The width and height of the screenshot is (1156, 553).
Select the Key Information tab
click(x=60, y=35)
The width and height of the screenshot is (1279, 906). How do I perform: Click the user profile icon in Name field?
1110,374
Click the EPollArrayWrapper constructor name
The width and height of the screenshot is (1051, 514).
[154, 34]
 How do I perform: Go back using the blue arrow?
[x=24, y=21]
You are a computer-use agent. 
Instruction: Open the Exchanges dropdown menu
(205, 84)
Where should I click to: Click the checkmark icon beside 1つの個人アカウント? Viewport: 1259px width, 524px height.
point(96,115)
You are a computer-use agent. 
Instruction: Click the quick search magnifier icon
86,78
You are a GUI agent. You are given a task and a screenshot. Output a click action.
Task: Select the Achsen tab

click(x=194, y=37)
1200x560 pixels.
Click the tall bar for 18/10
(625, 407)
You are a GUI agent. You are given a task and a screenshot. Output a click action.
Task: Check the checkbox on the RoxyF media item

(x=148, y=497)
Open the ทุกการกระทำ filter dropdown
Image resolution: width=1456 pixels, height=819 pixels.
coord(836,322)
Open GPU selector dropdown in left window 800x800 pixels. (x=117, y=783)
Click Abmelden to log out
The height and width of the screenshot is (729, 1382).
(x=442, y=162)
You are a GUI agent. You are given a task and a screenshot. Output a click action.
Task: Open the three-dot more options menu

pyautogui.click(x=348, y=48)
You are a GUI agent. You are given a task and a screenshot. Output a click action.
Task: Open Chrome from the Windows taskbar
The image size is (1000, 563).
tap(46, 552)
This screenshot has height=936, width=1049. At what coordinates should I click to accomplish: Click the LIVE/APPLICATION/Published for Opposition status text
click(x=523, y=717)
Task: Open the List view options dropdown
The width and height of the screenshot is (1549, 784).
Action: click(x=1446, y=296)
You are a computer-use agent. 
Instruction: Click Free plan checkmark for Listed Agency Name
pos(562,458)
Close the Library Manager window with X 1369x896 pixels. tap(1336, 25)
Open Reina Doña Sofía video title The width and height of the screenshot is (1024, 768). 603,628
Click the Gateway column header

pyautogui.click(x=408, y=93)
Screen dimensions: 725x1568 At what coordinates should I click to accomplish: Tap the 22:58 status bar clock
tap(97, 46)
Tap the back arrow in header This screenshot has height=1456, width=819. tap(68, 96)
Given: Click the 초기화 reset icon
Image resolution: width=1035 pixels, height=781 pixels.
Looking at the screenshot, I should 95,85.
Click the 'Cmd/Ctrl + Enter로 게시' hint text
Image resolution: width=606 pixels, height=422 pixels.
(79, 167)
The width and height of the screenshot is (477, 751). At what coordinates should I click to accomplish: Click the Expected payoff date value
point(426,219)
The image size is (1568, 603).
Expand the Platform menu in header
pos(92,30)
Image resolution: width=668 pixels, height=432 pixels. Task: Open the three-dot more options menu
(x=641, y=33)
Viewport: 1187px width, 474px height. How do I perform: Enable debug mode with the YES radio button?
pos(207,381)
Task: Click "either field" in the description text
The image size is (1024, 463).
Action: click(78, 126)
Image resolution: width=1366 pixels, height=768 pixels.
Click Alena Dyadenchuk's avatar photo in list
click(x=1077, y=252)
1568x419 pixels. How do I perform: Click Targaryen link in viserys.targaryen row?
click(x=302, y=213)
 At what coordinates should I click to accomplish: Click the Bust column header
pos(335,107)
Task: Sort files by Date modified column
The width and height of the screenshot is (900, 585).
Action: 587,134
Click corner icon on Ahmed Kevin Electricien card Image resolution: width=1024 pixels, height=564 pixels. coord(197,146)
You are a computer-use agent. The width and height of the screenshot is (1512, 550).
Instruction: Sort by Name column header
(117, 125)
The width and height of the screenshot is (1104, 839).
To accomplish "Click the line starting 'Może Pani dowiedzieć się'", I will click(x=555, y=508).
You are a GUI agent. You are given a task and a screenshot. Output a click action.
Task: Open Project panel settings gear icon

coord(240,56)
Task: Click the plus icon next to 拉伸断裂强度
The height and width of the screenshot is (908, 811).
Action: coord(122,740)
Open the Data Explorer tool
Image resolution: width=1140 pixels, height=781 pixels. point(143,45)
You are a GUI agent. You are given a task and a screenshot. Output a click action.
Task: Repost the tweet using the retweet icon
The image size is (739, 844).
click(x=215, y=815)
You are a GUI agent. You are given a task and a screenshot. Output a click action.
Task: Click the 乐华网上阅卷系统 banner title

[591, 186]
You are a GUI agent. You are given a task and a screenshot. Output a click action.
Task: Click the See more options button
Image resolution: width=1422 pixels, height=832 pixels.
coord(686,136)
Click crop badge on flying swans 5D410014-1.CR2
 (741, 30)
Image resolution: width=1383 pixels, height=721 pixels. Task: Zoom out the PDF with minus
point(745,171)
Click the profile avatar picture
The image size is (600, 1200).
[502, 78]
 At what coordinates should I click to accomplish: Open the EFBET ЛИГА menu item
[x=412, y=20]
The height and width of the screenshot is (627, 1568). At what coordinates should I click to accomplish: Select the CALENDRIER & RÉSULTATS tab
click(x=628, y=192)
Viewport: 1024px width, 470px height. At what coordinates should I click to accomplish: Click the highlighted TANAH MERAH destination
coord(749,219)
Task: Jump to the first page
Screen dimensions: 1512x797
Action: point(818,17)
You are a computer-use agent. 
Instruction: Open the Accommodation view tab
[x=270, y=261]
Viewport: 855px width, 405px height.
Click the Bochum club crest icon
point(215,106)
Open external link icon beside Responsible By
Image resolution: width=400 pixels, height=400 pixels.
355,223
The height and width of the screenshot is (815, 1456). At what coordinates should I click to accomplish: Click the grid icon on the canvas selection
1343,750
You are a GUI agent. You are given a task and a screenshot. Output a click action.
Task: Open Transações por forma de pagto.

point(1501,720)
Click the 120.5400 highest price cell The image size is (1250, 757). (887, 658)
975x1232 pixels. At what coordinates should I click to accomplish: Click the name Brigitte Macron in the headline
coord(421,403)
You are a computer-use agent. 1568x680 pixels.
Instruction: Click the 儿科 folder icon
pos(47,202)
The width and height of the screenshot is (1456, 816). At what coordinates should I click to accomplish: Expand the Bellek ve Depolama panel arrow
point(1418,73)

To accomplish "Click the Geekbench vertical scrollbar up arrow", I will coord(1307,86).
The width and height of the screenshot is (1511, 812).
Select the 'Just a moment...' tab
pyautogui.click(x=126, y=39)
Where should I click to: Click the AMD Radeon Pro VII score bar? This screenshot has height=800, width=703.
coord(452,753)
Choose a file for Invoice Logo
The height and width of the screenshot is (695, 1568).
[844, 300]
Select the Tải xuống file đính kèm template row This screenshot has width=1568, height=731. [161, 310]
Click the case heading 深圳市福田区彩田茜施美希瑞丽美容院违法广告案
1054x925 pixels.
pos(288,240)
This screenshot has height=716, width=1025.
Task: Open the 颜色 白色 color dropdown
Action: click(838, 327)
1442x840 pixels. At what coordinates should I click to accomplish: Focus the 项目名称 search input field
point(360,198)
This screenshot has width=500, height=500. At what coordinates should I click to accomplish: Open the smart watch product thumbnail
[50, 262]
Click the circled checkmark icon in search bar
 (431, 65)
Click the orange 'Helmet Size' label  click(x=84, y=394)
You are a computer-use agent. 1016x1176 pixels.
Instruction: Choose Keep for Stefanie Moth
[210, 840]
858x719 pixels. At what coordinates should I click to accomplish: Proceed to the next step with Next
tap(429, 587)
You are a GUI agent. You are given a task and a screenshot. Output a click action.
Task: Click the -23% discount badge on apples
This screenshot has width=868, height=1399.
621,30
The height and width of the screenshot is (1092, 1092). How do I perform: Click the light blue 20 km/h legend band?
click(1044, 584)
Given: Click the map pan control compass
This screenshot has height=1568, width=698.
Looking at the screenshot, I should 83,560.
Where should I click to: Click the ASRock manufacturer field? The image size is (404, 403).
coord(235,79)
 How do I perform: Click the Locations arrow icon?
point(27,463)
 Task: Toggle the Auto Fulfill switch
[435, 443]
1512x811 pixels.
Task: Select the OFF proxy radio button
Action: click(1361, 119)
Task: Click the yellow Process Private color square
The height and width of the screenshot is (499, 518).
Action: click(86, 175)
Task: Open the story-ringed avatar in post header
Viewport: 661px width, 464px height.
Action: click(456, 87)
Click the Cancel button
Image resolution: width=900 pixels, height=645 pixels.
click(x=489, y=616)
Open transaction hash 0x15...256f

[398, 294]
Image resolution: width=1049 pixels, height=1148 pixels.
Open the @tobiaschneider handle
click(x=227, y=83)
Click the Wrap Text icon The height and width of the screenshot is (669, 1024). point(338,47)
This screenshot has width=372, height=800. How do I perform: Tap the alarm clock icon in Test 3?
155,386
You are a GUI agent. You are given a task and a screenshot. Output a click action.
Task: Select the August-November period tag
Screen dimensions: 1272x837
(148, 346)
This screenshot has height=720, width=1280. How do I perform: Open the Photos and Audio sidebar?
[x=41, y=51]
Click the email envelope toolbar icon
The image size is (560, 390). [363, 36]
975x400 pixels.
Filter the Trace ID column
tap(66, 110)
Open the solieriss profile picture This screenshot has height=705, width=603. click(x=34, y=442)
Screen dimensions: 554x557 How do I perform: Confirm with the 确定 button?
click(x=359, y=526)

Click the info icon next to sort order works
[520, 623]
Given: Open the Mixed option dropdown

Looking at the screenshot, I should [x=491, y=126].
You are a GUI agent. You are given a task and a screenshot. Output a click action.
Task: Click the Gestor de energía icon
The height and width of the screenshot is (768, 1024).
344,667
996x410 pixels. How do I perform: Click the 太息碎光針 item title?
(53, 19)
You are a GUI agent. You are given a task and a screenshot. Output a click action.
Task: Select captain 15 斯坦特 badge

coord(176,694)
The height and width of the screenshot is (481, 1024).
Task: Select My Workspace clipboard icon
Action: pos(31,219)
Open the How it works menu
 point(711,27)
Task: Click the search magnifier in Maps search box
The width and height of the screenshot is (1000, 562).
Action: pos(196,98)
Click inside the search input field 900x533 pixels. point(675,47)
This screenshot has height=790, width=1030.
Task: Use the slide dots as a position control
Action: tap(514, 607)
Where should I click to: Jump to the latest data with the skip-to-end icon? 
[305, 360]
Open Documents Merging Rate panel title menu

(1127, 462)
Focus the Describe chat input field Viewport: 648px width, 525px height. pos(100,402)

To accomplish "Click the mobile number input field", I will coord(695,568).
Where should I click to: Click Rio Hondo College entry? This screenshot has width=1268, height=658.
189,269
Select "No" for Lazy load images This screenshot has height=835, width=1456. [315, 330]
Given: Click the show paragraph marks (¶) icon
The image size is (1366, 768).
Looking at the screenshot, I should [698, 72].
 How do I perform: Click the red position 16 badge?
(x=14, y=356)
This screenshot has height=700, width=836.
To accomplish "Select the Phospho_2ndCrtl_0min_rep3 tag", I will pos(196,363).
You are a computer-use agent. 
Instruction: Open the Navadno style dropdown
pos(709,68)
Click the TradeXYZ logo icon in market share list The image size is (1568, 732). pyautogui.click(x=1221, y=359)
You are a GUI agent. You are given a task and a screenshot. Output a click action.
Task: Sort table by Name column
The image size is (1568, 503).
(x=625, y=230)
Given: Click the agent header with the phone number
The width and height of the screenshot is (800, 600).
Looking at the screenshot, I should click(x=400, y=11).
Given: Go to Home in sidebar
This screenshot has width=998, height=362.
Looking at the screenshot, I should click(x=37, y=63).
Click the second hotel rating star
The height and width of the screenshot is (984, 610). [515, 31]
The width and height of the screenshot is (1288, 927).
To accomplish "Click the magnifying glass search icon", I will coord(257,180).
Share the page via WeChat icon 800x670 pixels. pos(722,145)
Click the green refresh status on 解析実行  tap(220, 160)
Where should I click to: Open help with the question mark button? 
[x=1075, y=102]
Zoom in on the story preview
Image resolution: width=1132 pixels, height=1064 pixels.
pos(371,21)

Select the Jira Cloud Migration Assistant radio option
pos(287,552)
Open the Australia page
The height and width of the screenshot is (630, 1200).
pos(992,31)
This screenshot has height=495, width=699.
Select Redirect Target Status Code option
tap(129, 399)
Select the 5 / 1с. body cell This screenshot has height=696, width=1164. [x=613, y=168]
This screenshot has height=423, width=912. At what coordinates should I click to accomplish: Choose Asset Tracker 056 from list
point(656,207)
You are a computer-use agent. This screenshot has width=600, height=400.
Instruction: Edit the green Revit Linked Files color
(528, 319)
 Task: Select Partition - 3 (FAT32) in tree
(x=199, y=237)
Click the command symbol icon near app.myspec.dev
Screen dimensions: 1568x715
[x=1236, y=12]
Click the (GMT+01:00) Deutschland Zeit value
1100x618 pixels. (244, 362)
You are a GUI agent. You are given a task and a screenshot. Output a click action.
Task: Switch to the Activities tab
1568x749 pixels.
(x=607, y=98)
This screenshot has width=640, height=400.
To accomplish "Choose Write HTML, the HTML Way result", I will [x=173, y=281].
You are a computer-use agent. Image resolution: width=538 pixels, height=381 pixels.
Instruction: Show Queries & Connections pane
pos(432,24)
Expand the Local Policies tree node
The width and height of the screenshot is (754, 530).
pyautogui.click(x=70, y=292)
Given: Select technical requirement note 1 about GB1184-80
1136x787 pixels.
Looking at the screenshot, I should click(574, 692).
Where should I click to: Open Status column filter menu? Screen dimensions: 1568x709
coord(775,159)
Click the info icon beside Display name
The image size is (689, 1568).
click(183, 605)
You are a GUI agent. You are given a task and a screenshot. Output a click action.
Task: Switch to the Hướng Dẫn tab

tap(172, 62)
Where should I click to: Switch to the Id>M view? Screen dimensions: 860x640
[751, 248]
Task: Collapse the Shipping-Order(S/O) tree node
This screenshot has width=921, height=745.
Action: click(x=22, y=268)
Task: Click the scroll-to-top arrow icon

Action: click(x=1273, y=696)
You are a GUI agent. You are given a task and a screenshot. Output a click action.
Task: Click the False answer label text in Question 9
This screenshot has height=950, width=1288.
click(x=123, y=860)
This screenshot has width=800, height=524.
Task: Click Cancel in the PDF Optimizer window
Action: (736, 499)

● PROBLEM DETAILS
Where the word "label" shows up in a line of the listing, return that line.

● EXERCISE SOLUTION
Click the orange 'Helmet Size' label  click(x=84, y=394)
Task: Click the False answer label text in Question 9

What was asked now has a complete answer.